[start]
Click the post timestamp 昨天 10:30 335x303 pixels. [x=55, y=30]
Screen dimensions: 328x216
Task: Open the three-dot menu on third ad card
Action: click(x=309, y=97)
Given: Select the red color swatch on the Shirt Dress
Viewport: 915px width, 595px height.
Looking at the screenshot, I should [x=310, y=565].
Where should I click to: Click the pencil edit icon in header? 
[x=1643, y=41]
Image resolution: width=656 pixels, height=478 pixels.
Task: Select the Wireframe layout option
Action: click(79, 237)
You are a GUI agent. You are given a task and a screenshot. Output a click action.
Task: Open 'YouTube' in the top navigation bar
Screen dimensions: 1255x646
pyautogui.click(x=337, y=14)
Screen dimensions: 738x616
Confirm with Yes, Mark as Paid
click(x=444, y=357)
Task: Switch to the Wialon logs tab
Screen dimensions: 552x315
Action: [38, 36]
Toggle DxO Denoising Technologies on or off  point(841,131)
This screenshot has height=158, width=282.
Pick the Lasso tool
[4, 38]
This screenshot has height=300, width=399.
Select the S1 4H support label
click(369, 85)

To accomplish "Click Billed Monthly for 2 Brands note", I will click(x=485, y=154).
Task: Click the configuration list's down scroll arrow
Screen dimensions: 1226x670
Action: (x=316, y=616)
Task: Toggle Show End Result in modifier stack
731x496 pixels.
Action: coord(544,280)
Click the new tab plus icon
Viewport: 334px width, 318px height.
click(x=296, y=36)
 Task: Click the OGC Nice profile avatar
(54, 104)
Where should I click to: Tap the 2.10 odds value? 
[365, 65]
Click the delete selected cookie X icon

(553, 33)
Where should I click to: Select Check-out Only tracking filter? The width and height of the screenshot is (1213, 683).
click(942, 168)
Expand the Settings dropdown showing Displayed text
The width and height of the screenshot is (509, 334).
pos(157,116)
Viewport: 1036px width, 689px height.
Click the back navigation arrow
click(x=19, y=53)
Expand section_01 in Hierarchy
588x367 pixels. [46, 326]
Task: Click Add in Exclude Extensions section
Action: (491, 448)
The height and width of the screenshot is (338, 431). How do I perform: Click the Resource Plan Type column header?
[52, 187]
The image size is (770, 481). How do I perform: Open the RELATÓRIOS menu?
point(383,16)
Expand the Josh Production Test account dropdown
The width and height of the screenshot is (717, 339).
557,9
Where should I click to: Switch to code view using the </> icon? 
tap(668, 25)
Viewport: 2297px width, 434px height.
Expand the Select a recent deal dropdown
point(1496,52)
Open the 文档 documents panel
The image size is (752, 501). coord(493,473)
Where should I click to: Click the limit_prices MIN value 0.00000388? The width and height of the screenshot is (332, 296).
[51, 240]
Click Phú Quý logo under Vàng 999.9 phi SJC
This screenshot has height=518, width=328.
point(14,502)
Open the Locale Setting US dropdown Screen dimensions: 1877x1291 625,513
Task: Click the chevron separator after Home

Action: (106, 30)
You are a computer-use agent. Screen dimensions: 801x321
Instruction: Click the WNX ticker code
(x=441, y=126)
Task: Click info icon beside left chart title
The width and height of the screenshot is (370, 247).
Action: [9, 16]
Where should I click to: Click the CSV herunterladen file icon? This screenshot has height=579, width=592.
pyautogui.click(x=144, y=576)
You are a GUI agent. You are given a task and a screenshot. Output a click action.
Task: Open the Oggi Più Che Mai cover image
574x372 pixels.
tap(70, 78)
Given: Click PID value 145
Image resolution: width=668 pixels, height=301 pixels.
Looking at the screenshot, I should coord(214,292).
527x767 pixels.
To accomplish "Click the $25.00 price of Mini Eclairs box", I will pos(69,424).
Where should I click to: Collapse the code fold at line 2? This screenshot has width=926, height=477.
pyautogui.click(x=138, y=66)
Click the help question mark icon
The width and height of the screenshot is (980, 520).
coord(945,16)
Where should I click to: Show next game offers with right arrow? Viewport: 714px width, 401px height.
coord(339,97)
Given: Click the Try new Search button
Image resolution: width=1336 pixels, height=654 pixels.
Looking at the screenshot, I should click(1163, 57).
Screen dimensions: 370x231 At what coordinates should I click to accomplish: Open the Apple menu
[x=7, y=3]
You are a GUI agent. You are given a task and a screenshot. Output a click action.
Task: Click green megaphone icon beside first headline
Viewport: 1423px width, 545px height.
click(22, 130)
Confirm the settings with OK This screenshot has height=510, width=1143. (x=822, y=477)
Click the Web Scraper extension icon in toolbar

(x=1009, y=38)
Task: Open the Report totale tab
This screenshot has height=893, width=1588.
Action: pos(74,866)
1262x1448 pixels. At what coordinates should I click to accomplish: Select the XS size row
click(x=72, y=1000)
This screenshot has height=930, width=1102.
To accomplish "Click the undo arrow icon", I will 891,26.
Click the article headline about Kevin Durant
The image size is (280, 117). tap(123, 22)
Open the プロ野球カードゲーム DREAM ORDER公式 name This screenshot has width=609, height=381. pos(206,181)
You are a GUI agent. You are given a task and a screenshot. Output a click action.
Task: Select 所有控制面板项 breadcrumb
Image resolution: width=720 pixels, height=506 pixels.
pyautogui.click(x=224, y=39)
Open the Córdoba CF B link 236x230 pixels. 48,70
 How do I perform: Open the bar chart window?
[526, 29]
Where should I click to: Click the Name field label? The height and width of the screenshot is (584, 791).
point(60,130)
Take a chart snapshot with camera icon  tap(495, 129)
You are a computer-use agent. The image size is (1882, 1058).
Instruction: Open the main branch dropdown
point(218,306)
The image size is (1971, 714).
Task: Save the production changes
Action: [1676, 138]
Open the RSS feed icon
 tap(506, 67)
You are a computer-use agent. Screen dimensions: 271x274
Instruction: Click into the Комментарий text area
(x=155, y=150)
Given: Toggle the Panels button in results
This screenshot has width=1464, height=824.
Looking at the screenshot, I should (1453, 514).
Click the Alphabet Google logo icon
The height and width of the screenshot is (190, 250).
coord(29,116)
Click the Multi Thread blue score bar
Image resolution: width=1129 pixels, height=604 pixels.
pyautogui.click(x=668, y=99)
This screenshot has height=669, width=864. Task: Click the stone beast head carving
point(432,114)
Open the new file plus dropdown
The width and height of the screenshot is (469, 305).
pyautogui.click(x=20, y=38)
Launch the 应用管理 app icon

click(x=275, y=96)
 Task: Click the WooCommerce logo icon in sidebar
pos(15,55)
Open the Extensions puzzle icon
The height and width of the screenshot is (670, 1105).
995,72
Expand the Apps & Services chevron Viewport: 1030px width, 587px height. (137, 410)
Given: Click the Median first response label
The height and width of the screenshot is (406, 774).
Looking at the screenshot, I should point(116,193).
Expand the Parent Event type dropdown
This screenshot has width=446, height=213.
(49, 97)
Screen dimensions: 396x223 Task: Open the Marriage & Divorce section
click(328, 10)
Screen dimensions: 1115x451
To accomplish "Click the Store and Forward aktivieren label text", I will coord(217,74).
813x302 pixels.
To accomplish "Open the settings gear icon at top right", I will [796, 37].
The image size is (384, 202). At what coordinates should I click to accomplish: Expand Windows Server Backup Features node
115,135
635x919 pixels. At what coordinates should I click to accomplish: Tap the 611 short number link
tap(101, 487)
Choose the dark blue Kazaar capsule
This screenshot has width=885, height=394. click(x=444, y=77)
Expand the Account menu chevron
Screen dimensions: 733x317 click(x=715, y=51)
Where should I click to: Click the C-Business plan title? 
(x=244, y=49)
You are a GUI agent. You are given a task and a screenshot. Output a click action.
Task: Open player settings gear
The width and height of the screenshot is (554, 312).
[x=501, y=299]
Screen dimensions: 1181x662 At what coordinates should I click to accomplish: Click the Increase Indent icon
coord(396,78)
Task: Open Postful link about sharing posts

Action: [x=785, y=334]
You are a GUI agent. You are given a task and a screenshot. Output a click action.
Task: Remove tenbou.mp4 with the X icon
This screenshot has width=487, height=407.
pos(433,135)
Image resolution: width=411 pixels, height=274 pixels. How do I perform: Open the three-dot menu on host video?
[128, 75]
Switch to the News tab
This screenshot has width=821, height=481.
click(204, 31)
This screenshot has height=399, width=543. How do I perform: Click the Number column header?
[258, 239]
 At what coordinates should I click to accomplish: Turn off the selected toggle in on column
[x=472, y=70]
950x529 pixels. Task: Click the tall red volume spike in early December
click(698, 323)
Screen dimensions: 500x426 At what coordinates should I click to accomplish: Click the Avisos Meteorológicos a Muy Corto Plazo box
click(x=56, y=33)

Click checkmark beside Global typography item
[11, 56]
[end]
* **Requirement**
Rewrite the lines from the one containing "Where should I click to: Click the Name" through the one containing "(x=155, y=150)", replacing "computer-use agent" with "GUI agent" and leaving everything else unchanged. Give only those lines.

* **Reply to the exercise**
Where should I click to: Click the Name field label? The height and width of the screenshot is (584, 791).
point(60,130)
Take a chart snapshot with camera icon  tap(495, 129)
You are a GUI agent. The image size is (1882, 1058).
Instruction: Open the main branch dropdown
point(218,306)
The image size is (1971, 714).
Task: Save the production changes
Action: [1676, 138]
Open the RSS feed icon
 tap(506, 67)
You are a GUI agent. Screen dimensions: 271x274
Instruction: Click into the Комментарий text area
(x=155, y=150)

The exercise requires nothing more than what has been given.